[Data items]
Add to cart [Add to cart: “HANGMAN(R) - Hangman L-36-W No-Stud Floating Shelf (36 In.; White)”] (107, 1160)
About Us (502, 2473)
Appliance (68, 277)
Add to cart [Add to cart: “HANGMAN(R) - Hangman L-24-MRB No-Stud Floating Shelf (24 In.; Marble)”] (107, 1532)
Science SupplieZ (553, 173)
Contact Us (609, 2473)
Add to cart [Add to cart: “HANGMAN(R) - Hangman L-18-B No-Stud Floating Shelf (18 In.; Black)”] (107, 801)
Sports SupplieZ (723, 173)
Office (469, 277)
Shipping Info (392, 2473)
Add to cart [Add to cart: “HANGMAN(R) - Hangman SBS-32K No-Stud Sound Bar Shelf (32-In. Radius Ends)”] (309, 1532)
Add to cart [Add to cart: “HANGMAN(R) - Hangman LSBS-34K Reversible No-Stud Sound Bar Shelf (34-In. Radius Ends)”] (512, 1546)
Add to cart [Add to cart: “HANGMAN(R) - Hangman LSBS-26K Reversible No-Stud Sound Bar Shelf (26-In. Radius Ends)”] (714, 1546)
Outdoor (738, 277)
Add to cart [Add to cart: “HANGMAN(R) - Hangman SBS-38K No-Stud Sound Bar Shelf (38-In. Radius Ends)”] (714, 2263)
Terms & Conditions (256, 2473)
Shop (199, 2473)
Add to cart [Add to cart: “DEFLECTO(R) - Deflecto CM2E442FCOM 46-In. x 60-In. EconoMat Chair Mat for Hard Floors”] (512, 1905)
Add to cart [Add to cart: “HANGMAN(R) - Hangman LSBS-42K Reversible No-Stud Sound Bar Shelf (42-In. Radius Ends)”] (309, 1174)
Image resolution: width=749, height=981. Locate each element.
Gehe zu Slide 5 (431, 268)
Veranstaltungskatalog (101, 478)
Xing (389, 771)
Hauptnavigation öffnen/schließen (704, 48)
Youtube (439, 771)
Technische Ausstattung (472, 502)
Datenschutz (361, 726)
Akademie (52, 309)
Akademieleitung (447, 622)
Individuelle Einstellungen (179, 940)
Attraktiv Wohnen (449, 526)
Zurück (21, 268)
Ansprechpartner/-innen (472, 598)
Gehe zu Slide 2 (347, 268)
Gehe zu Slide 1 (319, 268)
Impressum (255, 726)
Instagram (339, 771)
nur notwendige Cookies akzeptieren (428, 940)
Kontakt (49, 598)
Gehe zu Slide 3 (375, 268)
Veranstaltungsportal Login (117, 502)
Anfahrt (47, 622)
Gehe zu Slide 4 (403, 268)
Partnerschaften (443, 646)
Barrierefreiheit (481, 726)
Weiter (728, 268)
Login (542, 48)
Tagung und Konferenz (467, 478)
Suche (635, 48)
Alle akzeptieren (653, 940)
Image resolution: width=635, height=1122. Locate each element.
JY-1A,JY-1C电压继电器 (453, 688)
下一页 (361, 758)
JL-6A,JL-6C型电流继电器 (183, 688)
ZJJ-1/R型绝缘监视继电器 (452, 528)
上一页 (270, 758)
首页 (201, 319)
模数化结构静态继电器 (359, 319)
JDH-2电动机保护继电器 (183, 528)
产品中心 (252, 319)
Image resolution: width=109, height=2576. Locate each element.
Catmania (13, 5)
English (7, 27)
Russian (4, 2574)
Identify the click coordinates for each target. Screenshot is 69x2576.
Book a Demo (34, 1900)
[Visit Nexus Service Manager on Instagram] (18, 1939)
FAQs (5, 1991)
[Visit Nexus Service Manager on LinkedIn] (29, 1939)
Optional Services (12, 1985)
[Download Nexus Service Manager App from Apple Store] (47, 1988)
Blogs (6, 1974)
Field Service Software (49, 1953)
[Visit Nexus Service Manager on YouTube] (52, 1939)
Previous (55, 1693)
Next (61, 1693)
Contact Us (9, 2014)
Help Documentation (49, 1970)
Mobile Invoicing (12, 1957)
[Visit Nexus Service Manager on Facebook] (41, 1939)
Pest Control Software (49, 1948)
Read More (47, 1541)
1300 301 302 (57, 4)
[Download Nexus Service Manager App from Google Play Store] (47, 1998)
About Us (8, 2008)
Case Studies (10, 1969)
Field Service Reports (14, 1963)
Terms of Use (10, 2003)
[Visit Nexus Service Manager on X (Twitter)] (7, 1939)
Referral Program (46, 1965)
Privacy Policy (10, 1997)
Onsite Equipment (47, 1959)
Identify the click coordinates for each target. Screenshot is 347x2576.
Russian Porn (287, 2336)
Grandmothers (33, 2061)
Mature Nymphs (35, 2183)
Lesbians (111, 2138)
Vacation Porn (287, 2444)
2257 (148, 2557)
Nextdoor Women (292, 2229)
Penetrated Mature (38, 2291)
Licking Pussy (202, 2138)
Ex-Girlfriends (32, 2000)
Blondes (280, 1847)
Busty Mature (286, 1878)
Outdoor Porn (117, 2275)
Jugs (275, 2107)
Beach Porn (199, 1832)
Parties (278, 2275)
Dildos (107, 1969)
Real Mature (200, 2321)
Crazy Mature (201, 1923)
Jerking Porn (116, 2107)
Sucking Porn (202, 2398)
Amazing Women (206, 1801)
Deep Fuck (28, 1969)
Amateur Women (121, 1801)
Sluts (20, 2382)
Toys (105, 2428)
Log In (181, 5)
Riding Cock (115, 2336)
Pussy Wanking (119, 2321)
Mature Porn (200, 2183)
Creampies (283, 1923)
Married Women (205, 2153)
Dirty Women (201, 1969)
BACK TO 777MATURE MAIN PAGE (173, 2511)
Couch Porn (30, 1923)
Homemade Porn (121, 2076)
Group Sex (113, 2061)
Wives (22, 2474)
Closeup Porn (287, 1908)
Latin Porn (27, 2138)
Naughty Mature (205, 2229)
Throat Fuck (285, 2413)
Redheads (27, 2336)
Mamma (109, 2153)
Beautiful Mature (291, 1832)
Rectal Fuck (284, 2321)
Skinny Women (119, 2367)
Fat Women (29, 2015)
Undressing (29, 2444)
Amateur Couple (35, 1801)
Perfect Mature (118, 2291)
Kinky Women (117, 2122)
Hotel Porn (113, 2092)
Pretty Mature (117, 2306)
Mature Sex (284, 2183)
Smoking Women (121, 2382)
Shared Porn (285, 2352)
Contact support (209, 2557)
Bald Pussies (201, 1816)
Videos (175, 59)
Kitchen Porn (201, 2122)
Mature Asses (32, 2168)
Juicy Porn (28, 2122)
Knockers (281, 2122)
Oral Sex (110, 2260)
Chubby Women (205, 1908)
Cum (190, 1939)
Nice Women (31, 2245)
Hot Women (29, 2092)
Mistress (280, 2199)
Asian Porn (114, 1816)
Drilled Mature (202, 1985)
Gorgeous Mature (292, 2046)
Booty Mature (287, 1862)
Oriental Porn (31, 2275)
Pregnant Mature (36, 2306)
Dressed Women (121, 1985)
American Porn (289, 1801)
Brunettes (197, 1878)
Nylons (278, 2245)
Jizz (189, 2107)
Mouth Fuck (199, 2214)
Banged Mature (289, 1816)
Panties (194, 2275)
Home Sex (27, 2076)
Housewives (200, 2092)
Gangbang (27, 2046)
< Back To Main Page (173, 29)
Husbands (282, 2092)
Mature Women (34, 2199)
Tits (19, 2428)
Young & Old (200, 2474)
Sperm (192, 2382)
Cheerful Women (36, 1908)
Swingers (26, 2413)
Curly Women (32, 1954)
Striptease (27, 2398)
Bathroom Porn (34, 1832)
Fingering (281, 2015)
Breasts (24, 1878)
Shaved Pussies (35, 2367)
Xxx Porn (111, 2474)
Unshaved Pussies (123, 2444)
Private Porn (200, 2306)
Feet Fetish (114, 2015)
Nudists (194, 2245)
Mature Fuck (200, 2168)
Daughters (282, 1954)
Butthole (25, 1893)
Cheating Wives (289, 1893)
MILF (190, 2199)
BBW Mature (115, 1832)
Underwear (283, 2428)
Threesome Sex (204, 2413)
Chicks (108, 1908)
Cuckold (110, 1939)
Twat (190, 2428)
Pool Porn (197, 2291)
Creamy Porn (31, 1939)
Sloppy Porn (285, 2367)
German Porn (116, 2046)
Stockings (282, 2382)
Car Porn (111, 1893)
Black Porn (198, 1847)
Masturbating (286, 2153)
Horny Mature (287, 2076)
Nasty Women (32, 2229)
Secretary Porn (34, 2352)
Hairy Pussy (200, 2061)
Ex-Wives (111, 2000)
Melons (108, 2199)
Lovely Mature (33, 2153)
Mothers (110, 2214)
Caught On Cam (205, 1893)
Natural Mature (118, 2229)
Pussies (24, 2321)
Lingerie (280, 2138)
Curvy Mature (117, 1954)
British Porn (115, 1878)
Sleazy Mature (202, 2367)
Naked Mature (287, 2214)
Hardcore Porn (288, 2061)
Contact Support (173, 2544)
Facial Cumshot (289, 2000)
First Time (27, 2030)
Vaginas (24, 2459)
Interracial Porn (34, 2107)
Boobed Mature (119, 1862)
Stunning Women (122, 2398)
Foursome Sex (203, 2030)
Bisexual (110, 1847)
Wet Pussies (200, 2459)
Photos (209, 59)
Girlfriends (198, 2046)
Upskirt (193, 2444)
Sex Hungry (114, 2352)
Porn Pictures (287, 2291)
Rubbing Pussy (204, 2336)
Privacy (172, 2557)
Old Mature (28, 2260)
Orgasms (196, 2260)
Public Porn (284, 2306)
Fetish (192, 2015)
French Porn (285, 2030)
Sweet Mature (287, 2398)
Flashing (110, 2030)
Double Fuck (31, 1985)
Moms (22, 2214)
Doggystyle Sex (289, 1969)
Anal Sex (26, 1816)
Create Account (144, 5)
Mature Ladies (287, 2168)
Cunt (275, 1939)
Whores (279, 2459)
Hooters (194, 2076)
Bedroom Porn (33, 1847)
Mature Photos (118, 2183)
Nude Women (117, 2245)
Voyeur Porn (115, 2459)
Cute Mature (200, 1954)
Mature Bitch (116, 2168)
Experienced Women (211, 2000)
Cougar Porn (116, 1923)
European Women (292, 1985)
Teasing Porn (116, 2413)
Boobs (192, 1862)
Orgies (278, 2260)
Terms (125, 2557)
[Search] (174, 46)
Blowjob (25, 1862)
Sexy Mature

> **AIM**
Rename "Porn" to "Clips" throughout the data lines beginning with the one that has "Feet Fetish (114, 2015)" and ending after the one that has "Horny Mature (287, 2076)". Reproduce those lines with everything else unchanged.

> **THE COMPLETED TASK**
Feet Fetish (114, 2015)
Nudists (194, 2245)
Mature Fuck (200, 2168)
Daughters (282, 1954)
Butthole (25, 1893)
Cheating Wives (289, 1893)
MILF (190, 2199)
BBW Mature (115, 1832)
Underwear (283, 2428)
Threesome Sex (204, 2413)
Chicks (108, 1908)
Cuckold (110, 1939)
Twat (190, 2428)
Pool Clips (197, 2291)
Creamy Clips (31, 1939)
Sloppy Clips (285, 2367)
German Clips (116, 2046)
Stockings (282, 2382)
Car Clips (111, 1893)
Black Clips (198, 1847)
Masturbating (286, 2153)
Horny Mature (287, 2076)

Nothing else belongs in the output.